PROVIDED DATA START

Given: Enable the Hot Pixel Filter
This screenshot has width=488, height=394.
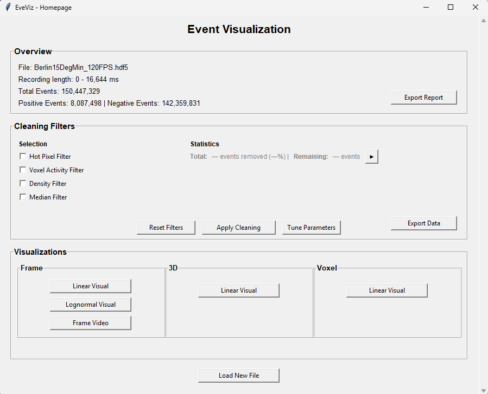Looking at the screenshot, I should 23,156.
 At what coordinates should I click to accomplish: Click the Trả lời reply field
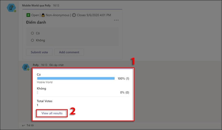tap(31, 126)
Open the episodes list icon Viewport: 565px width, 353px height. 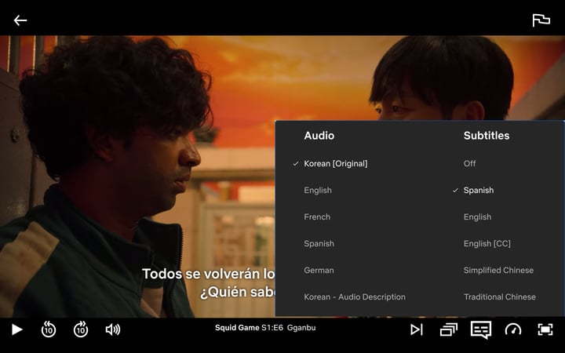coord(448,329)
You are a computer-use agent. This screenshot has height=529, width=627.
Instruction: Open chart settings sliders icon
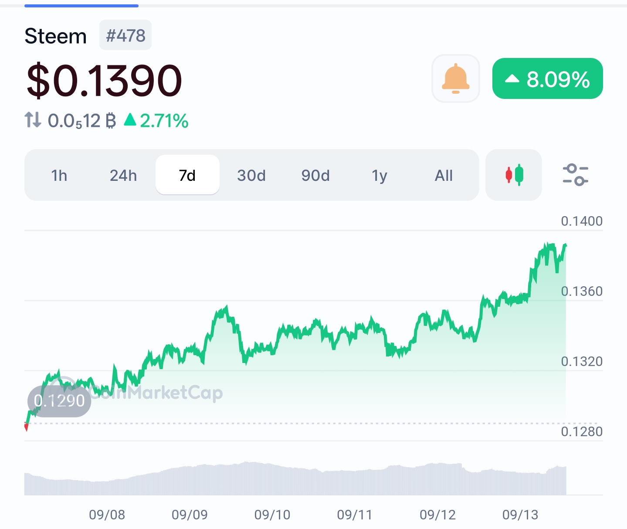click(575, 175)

PROVIDED DATA END

ASSIGNMENT
Each line from the one containing "You are a computer-use" through the last line of the data should be written out exactly. Skip the pictures, and add no other lines.

REPLY
You are a computer-use agent. This screenshot has height=529, width=627.
Instruction: Open chart settings sliders icon
click(575, 175)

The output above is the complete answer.